As hiring trends continue on the path of employers using LinkedIn to not only find talent but to also promote their company brand, it is extremely important that students put adequate effort into their personal brand through LinkedIn. The overall consensus of the group was that most students are not focusing their efforts correctly when building their profiles and trying to make connections, especially with those people that work for a company they’re targeting. Therefore, the employers in the room helped develop a list of items that the Internship and Career Services office would be working with students on every time they met with them. Below I have outlined some of the main points that were discussed:
- Your Profile: Make sure that your profile is as close to 100% complete as possible. If you are simply listing your name, the university you are attending and your major, you’re not doing yourself justice. Make sure to list relevant school activities and organizations that you are involved with to prove that you have been doing more than attending class, eating and sleeping. Have a couple of other people review your profile for completeness and grammatical errors.

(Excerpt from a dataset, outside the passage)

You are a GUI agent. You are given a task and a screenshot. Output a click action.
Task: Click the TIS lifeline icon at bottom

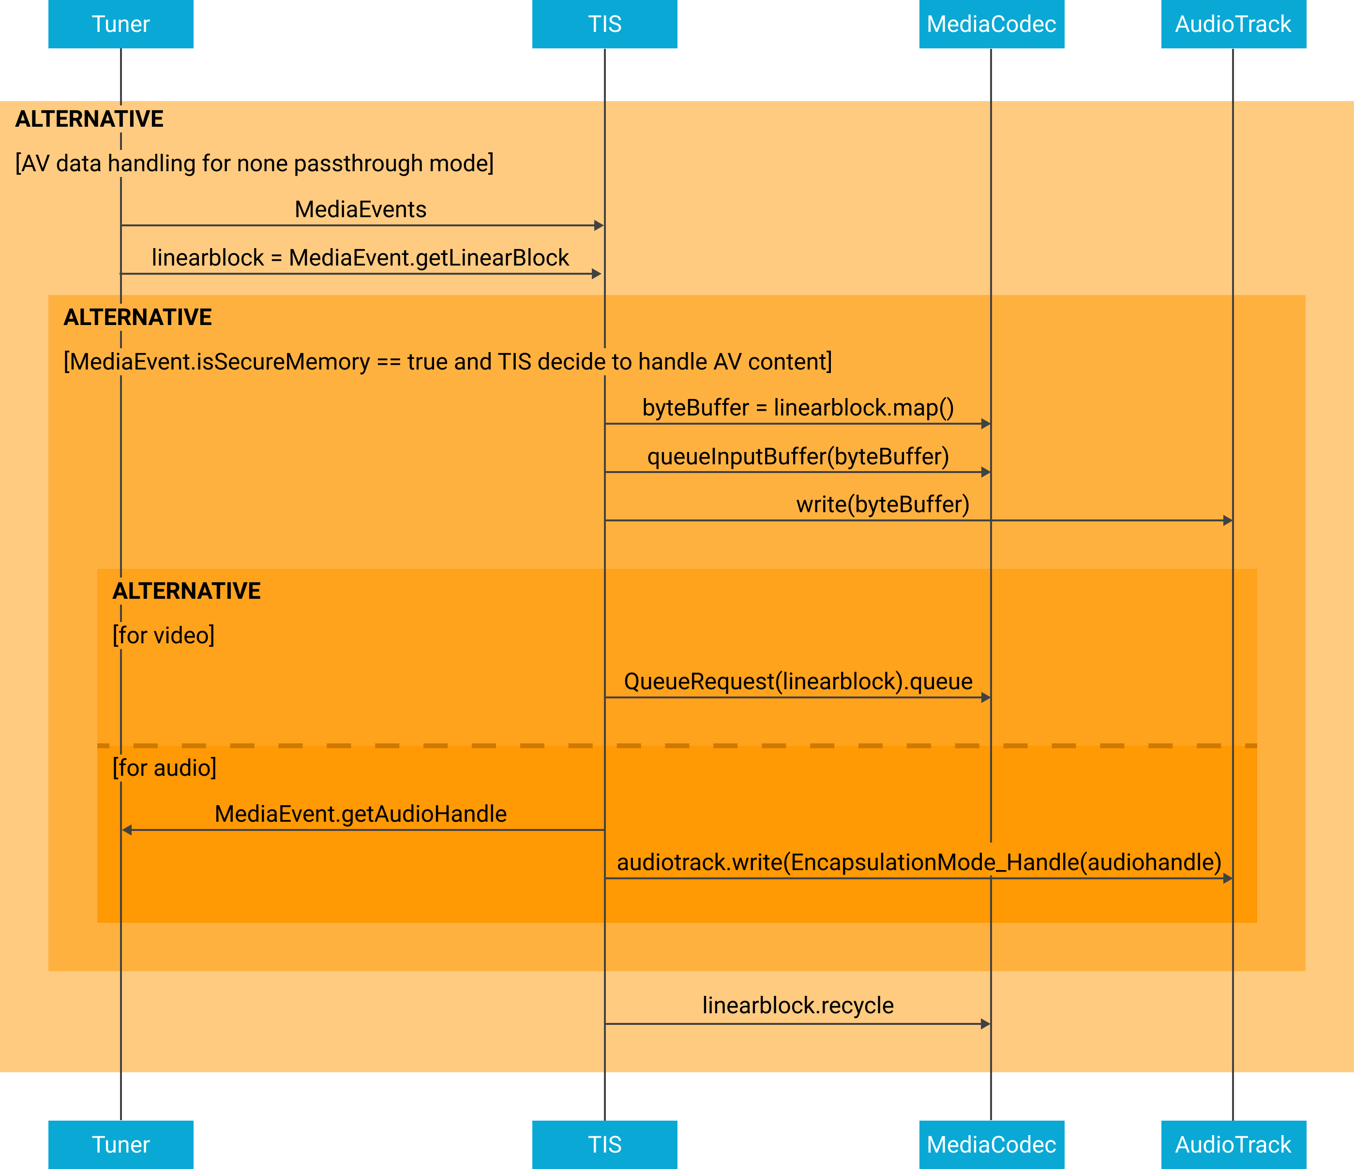tap(577, 1138)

- Profile Picture: If you are going to post a profile picture, make sure that it is extremely professional. Remember, this is not Facebook, it is a much more professional social media outlet. Don’t post a casual picture with you in a Purdue t-shirt (which, as a Boiler fan, is hard for me to say) and jeans outside of your apartment. You need to be in a business suit with a professional backdrop. Ideally it would be best if you can post a headshot picture taken by a professional; however, we do understand that not everyone has that at their disposal.
- Invitations to connect: The majority of our time was spent on this topic and how most students mistakenly leave a bad impression by simply sending the general LinkedIn message of, “I would like to connect with you on LinkedIn”. This is especially bad when you are trying to make a contact within a company you’re targeting in your search and that person doesn’t even know you. As employers and professionals, we consider that spam. In addition to that, why would they want to make an effort to give you additional information or even offer an informational interview with their company if you can’t take the time to send a well thought out, tailored message?
- Recommendations: Make sure that you are getting recommendations from reputable sources that can speak intelligently about you as a working professional. For example, if you are part of an on campus organization, don’t have your group’s president write a recommendation about your work as the secretary. It is going to carry much more weight if you have a recommendation from the faculty advisor of your group. This is someone that is in a professional role and can truly attest to your capabilities from more of a “management" perspective. A side note to that is that you should not just send random, blanket e-mails to your connections asking for a recommendation. Either reach out to the person(s) you would like a recommendation from via a phone call or a separate personal e-mail, not sent through LinkedIn. You want them to know that you would really value their individual recommendation.
I know a lot of this can sound like basic common sense, but overlooking any of the above items can put a stop to any strong connection you may be attempting to get. When used appropriately, LinkedIn can be one of the best tools for anyone in the Indianapolis job search.